All, I have a need to loop through some .html files in a site collection and parse out some matching text. Was wondering the best way/best practice for this, given the site collection has about 15,000 files I need to loop through. I was trying the below without success. Using SharePoint 2013 and 2016 on-premise currently.
In the .html files I'm looking to extract from the url on the line which as an example is as such:
<meta http-equiv="refresh" content="0;url http://www.kmo.name/uploads/docs/tasks/1003333/01_MAP.pdf
I tried variations of this Powershell without success:
function Get-DocInventory([string]$siteUrl) {
$site = New-Object Microsoft.SharePoint.SPSite $siteUrl
$web = Get-SPWeb -Identity "https://kmo.us.name.com/Sites/orders/"

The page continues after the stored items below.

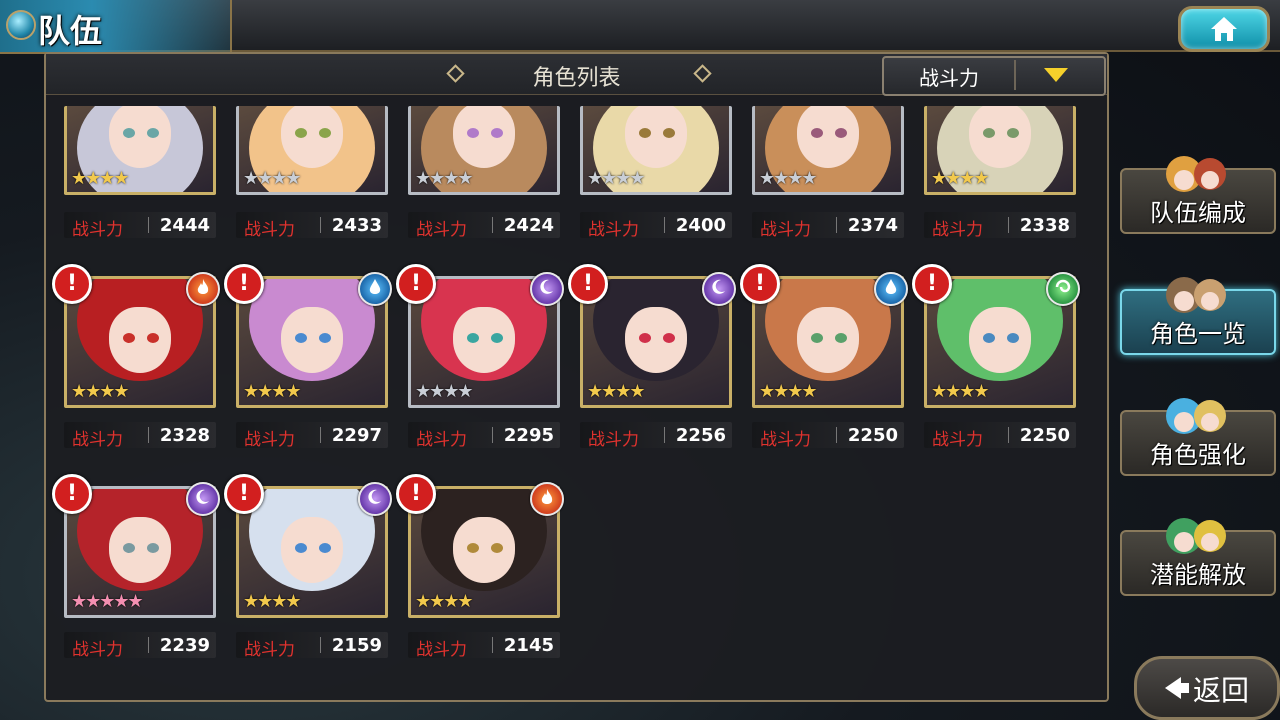 Image resolution: width=1280 pixels, height=720 pixels. What do you see at coordinates (700, 436) in the screenshot?
I see `power-value: 2256` at bounding box center [700, 436].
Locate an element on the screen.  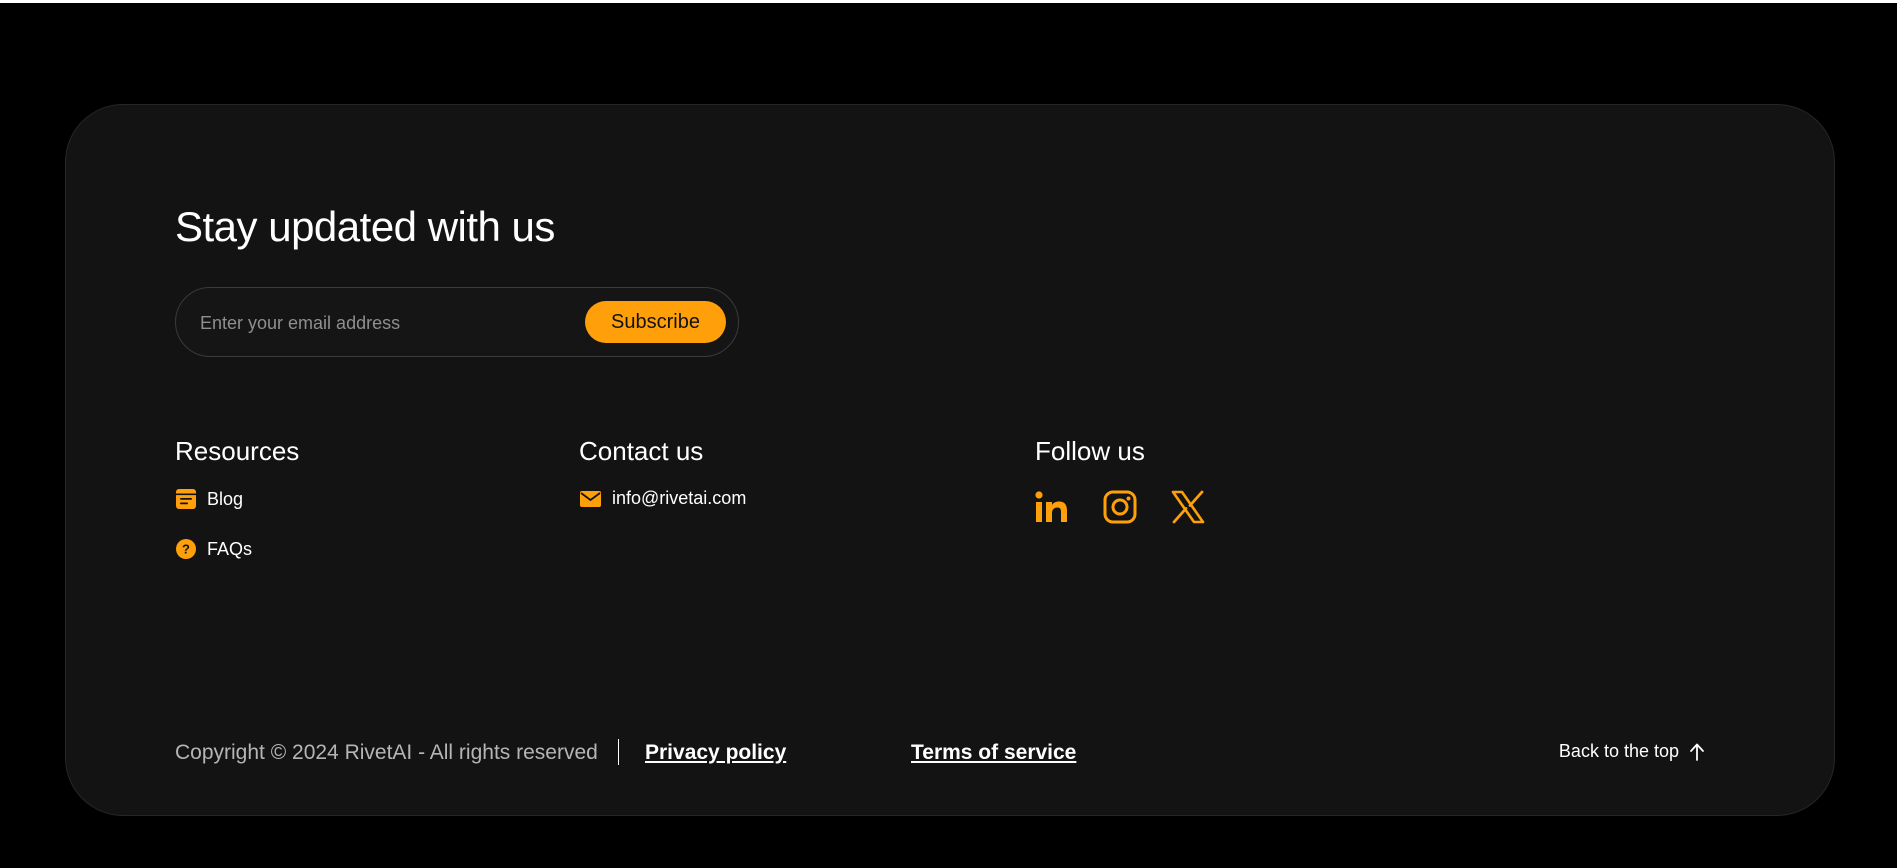
arrow-up-icon is located at coordinates (1697, 752).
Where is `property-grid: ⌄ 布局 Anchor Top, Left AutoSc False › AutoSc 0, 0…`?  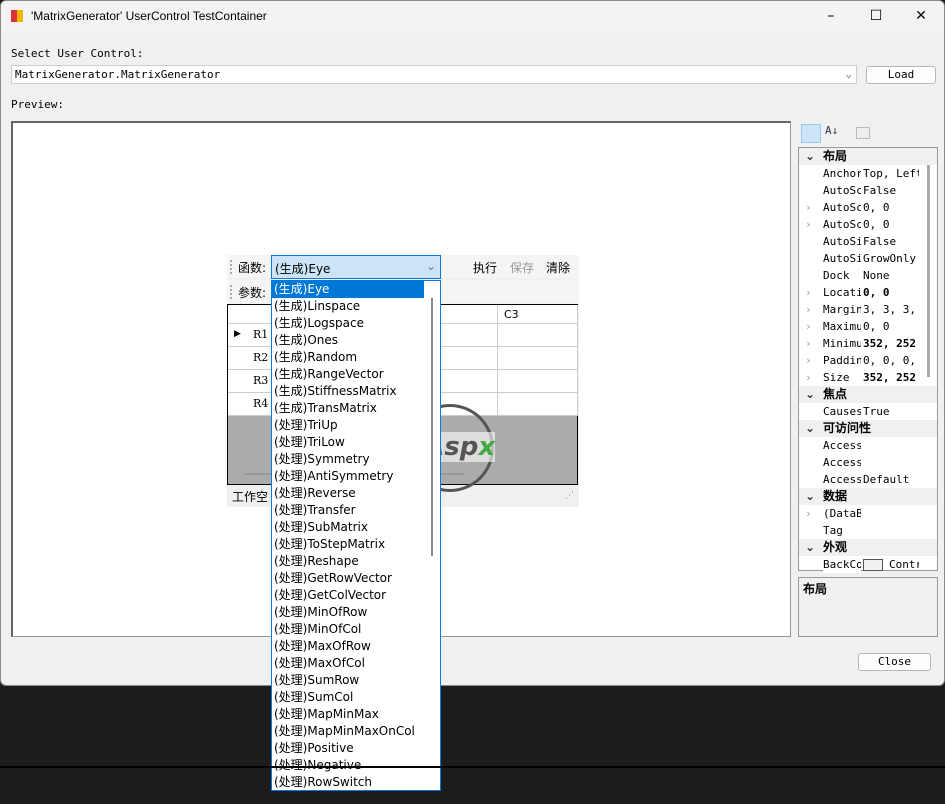
property-grid: ⌄ 布局 Anchor Top, Left AutoSc False › AutoSc 0, 0… is located at coordinates (868, 360).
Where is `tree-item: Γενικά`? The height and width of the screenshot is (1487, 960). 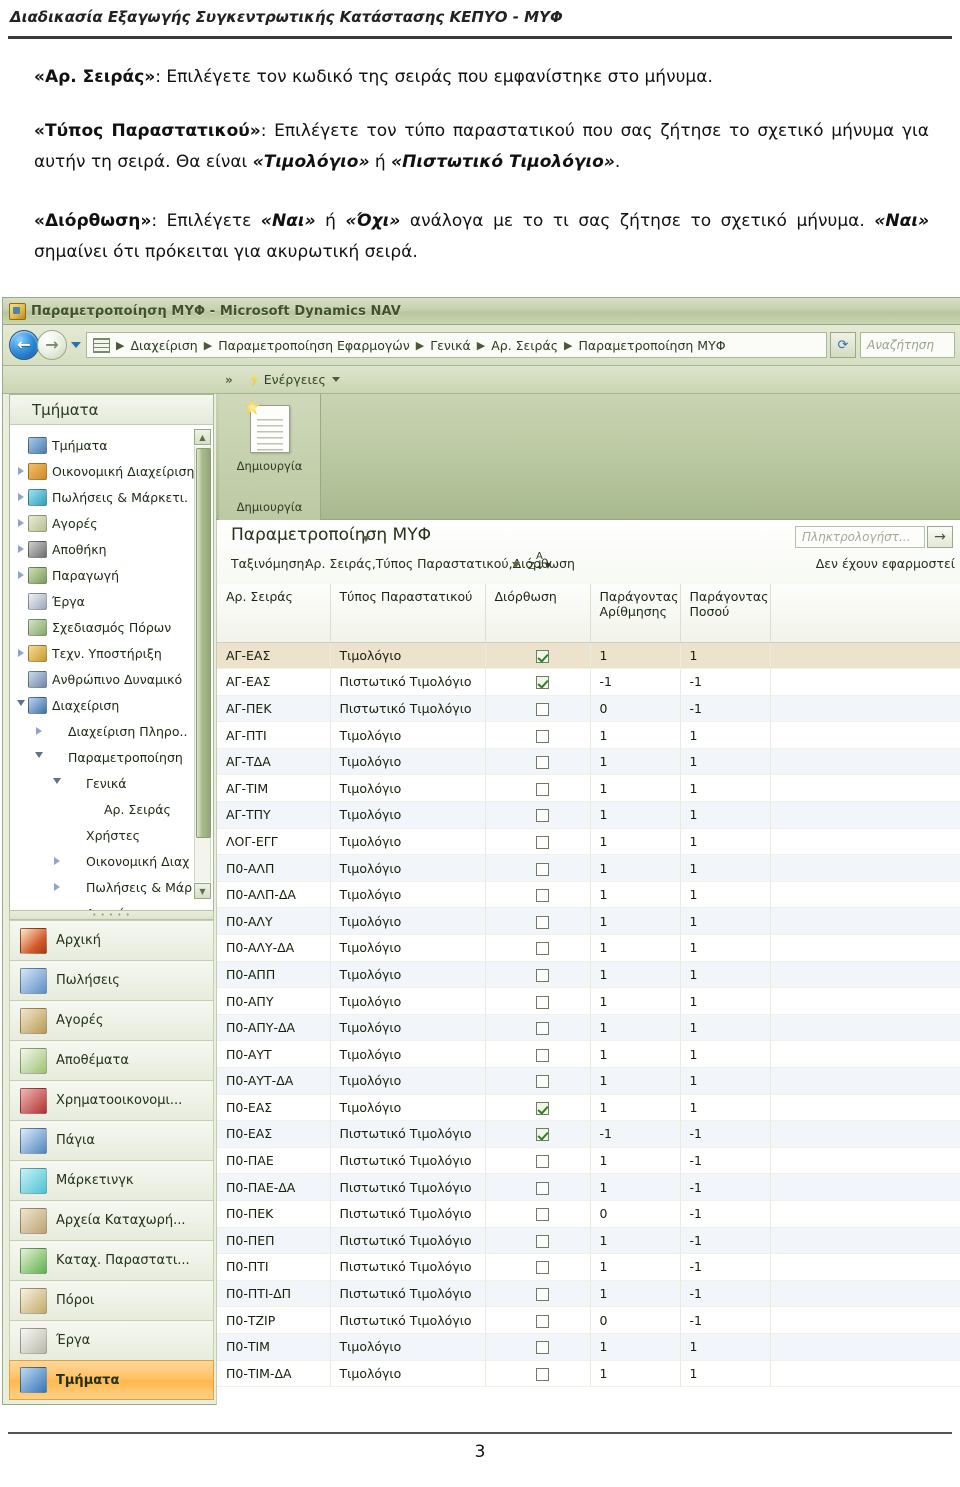
tree-item: Γενικά is located at coordinates (112, 783).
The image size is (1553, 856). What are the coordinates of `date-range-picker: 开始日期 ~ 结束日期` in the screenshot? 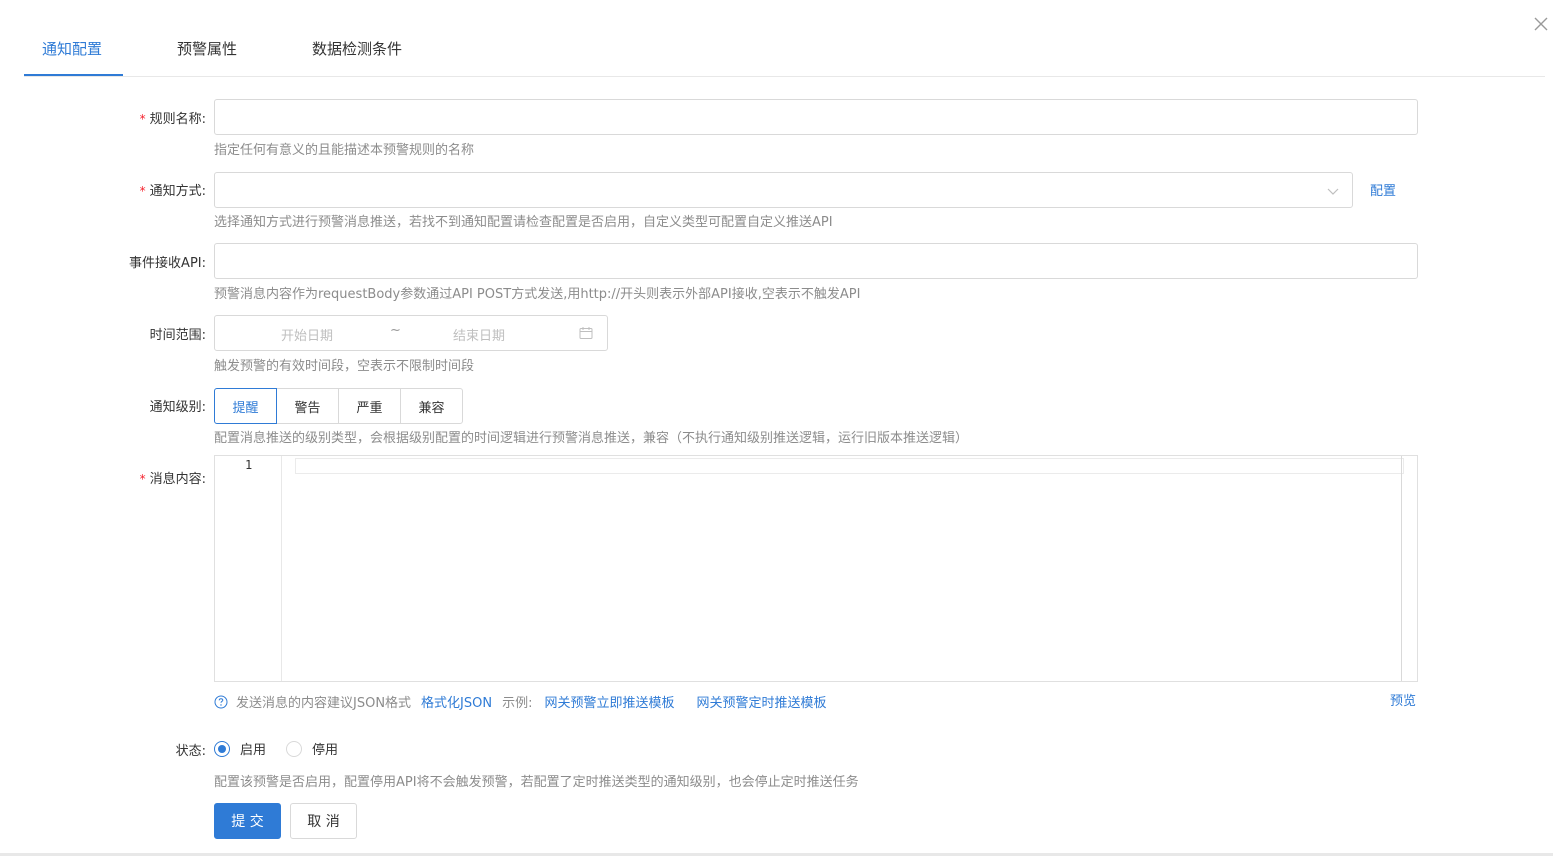 It's located at (411, 333).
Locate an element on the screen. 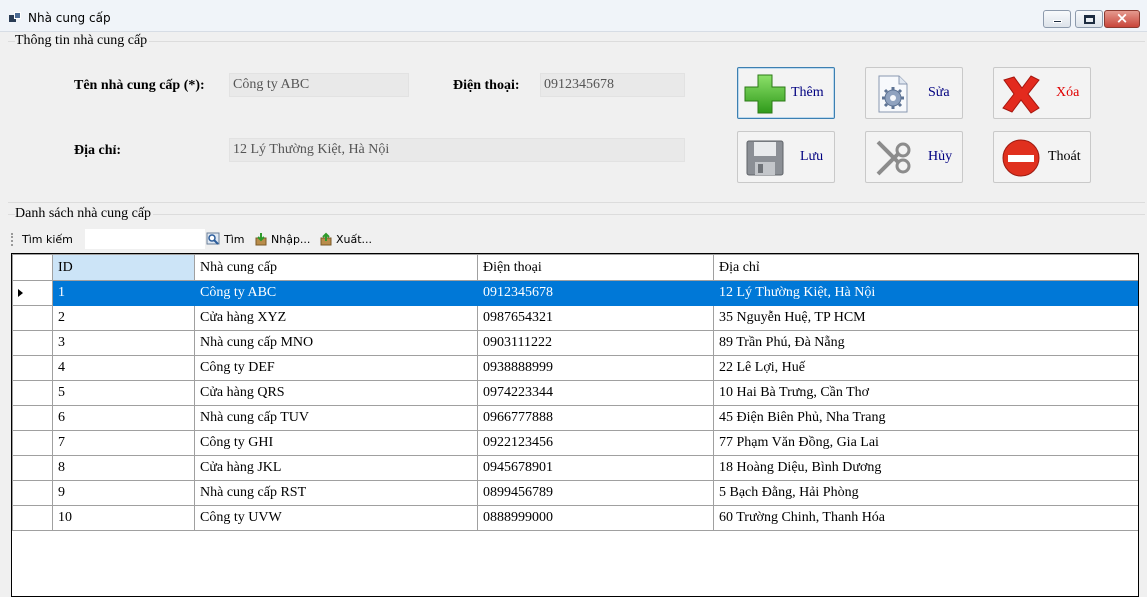 This screenshot has width=1147, height=597. cell-supplier: Cửa hàng QRS is located at coordinates (336, 393).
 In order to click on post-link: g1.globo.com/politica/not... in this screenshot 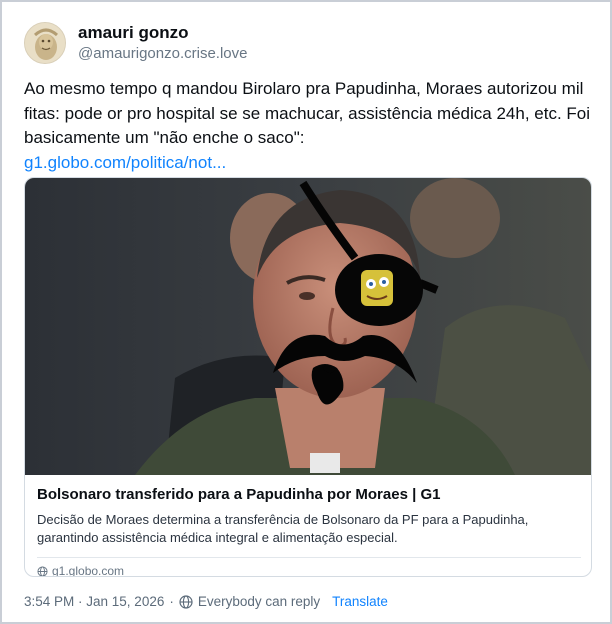, I will do `click(308, 164)`.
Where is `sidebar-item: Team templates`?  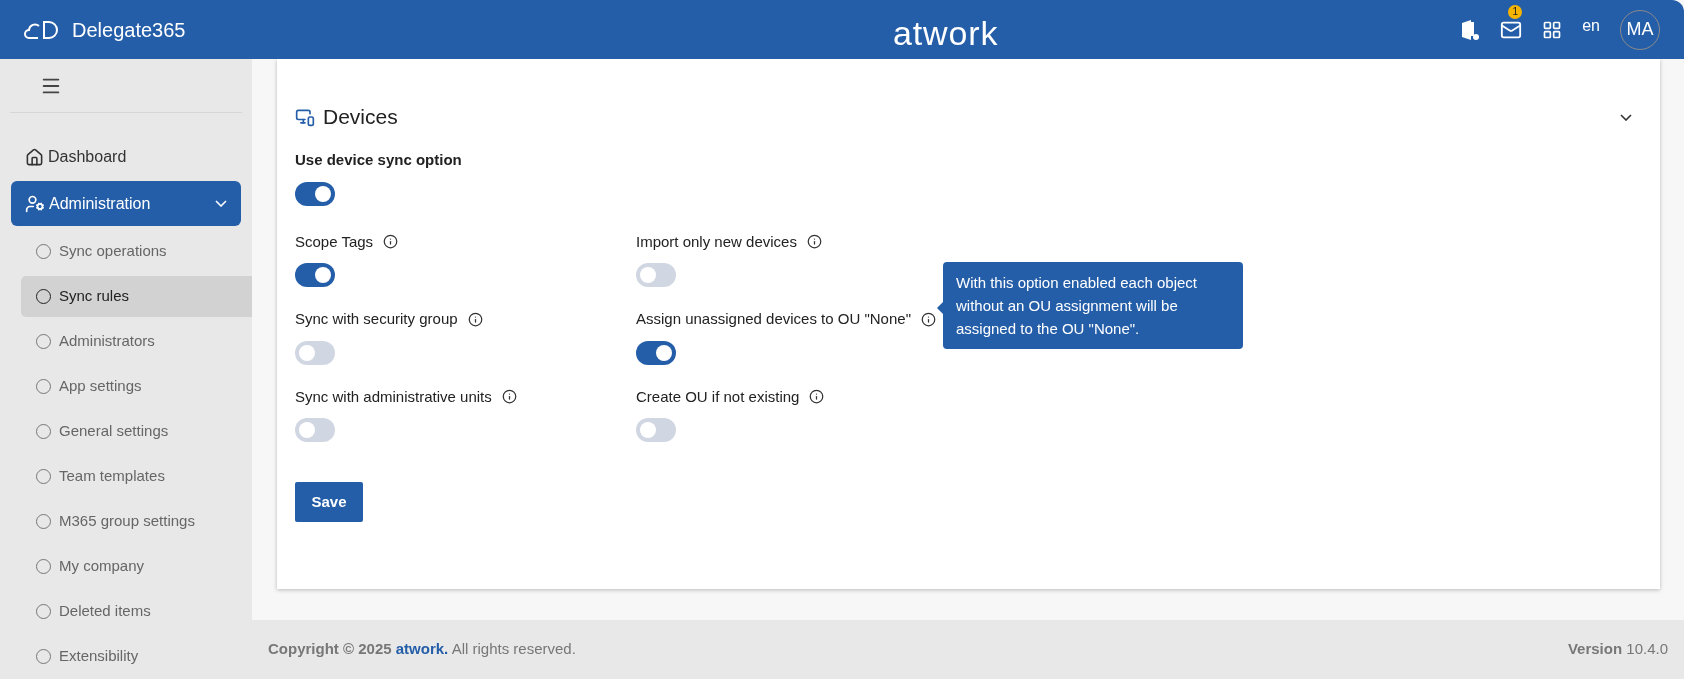 sidebar-item: Team templates is located at coordinates (136, 476).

foreach ($list in $web.Lists) {
if ($list.BaseType -ne “DocumentLibrary”) {
continue
}
foreach ($item in $list.Items) {
$url = select-string -Pattern 'url=http://www.kmo.name/uploads/' -AllMatches | % { $_.Matches } | % { $_.Value }
$data = @{
"Item URL" = $item.Url
"Item Name" = $list.Name
"HTML File" = $url
}
New-Object PSObject -Property $data
}
}
$web.Dispose();
$site.Dispose();
}
Get-DocInventory "https://kmo.us.name.com/Sites/orders/" | Export-Csv -NoTypeInformation -Path "C:\Powershell\OrderDetail_Parse.csv"